** WORK REQUEST **
Only the lines below between the ones containing "About Us (668, 243)" and "[Search for:] (901, 138)", inclusive, are to be reproduced, each exactly as it stands.

** THE INPUT **
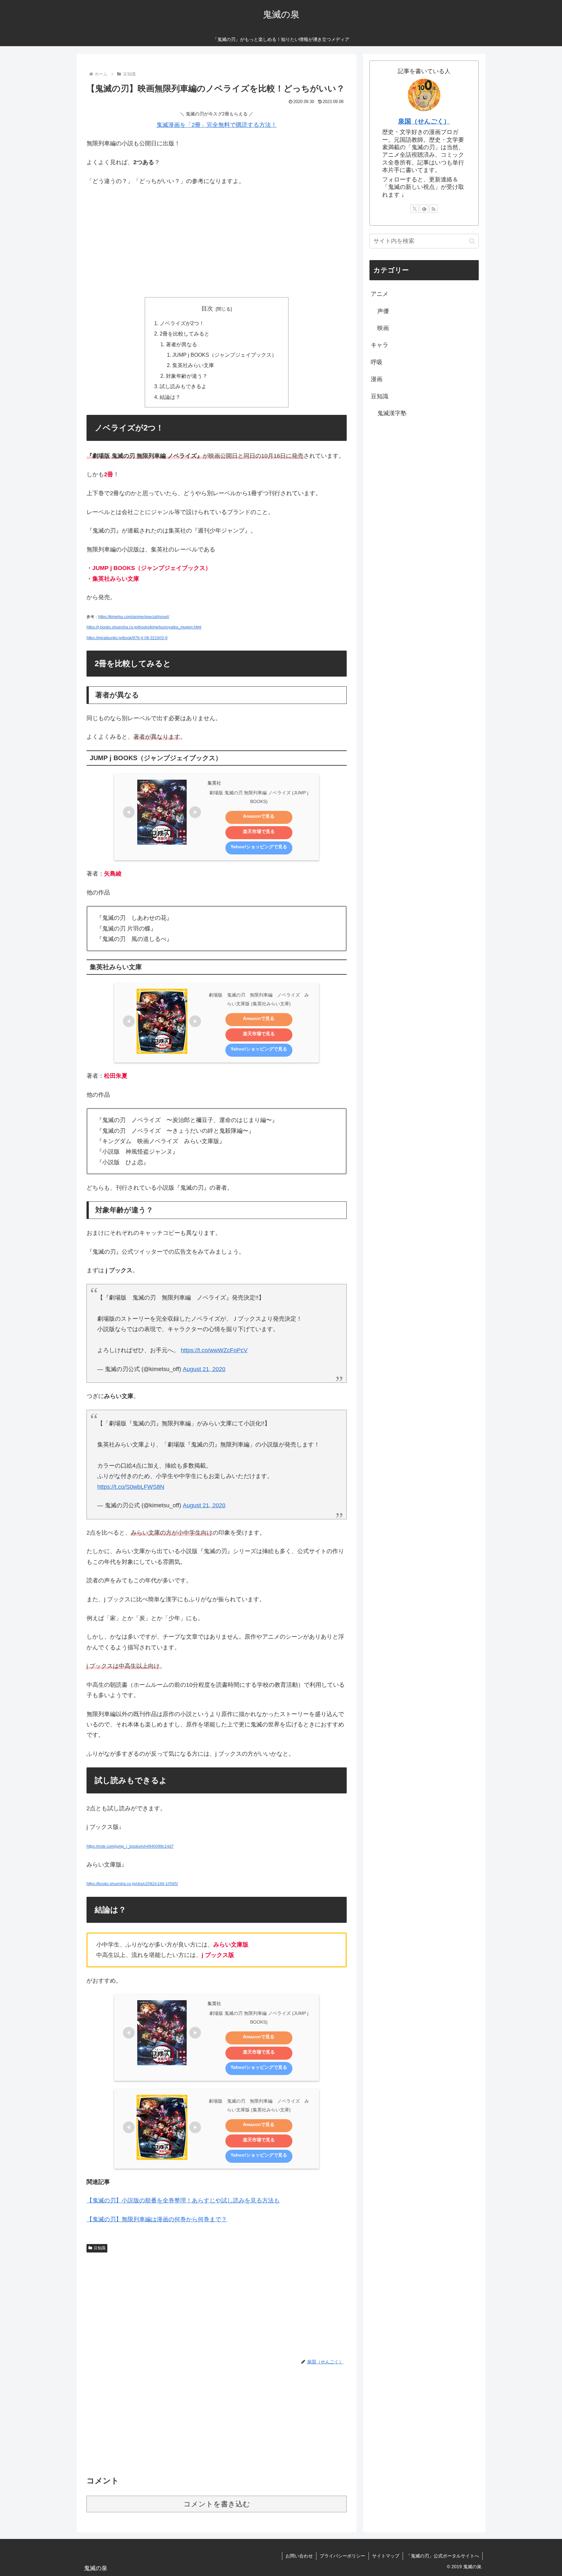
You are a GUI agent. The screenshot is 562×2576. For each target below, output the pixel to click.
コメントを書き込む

...

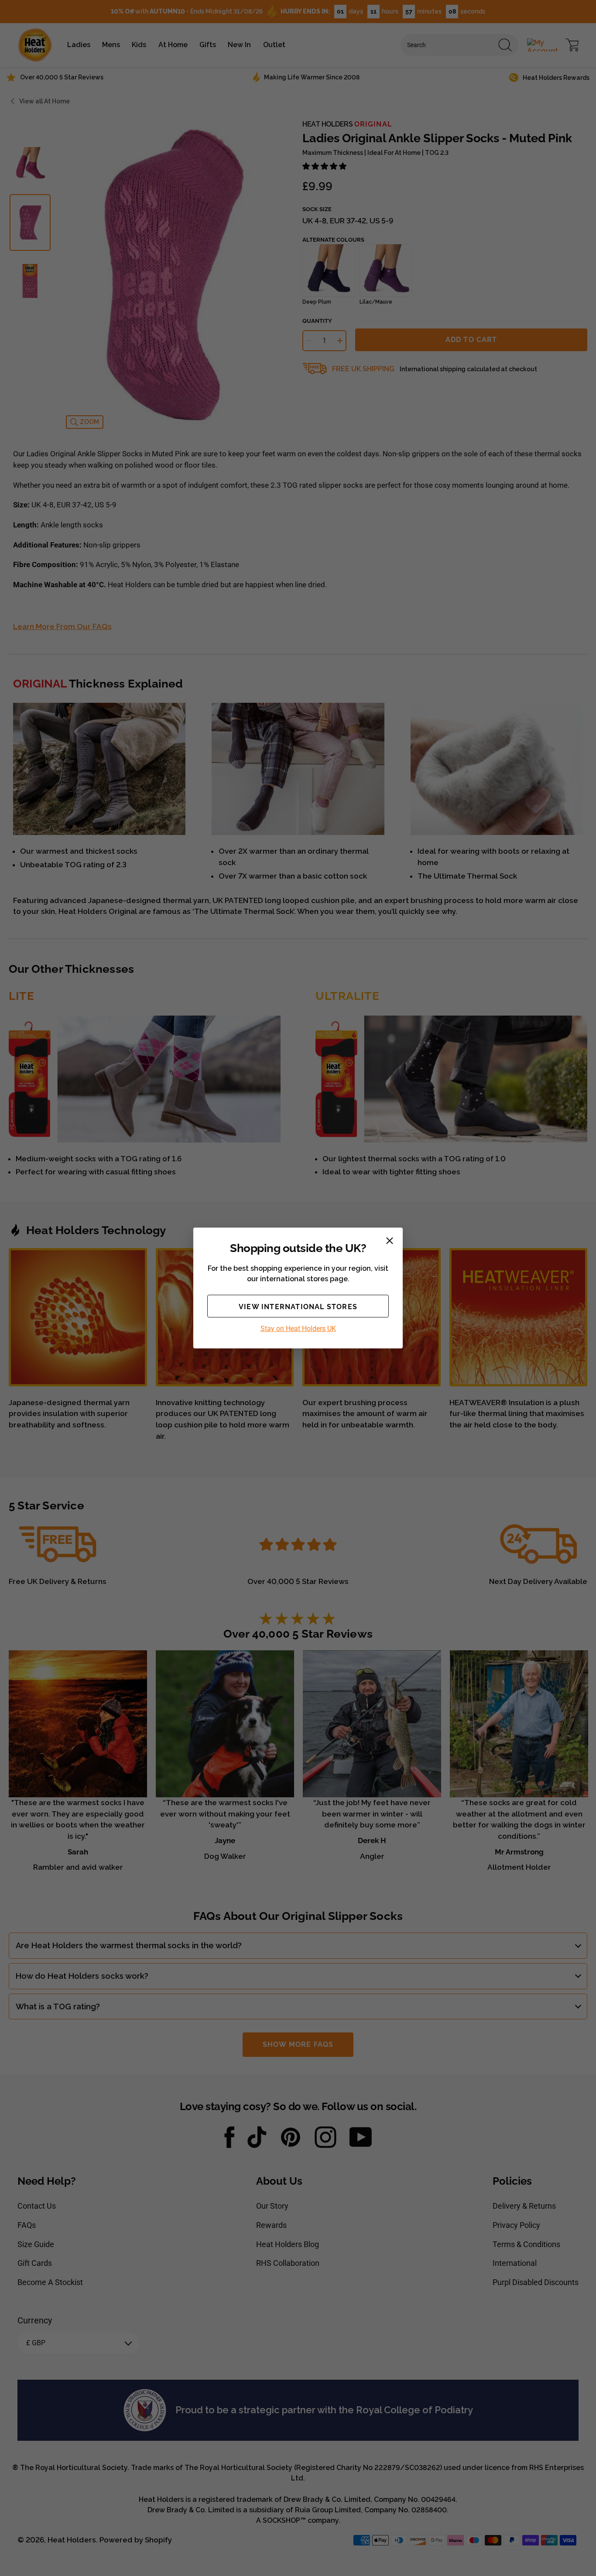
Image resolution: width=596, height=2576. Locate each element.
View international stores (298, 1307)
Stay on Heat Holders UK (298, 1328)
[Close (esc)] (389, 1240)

* * *

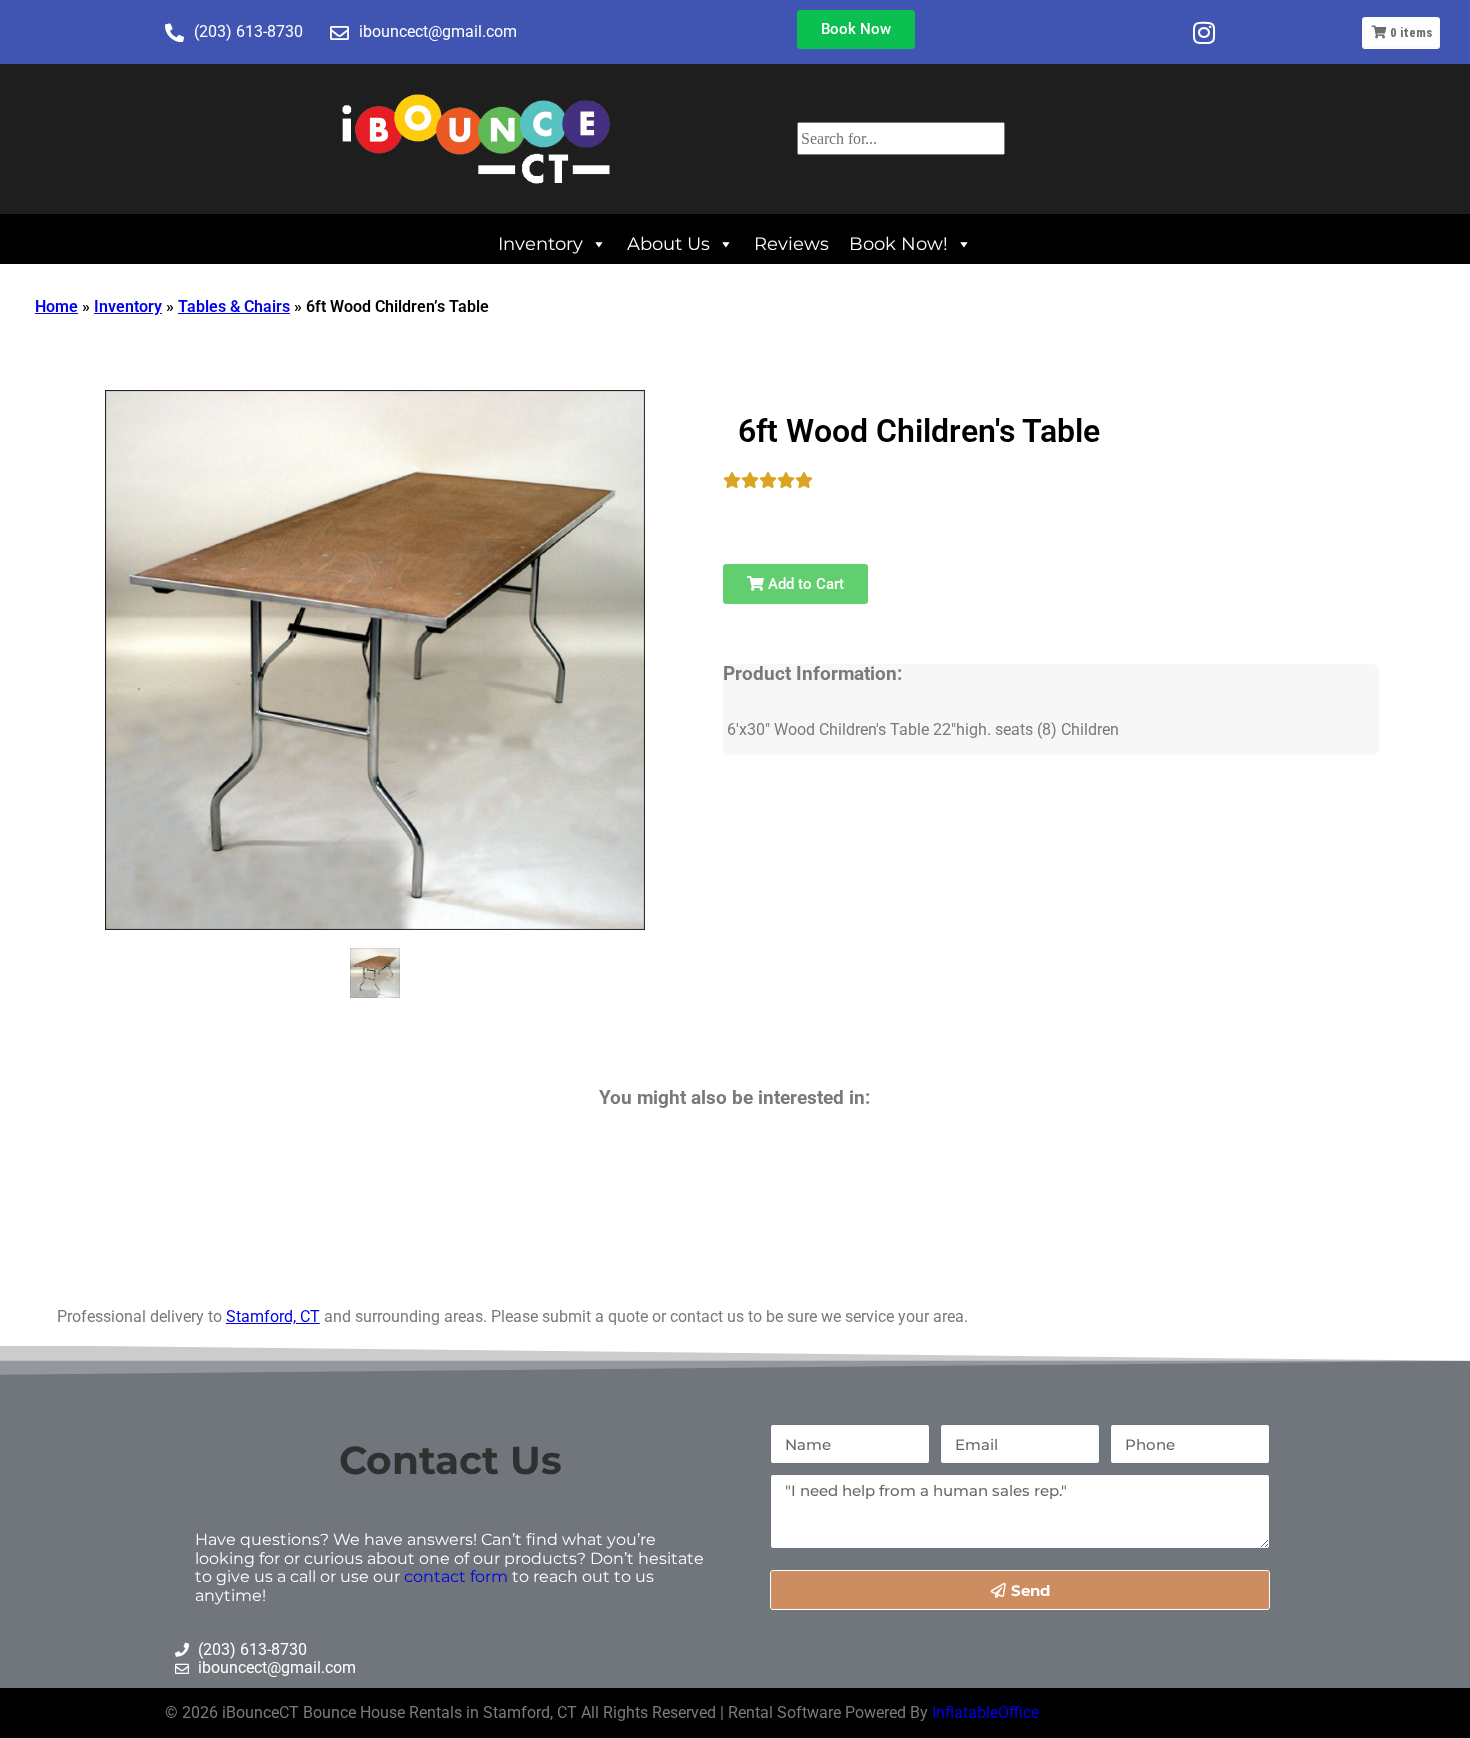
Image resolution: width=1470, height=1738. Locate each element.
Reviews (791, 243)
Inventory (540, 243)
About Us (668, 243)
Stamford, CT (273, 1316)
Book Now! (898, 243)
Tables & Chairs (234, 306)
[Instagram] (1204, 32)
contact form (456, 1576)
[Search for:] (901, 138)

** EXPECTED ANSWER **
About Us (668, 243)
Stamford, CT (273, 1316)
Book Now! (898, 243)
Tables & Chairs (234, 306)
[Instagram] (1204, 32)
contact form (456, 1576)
[Search for:] (901, 138)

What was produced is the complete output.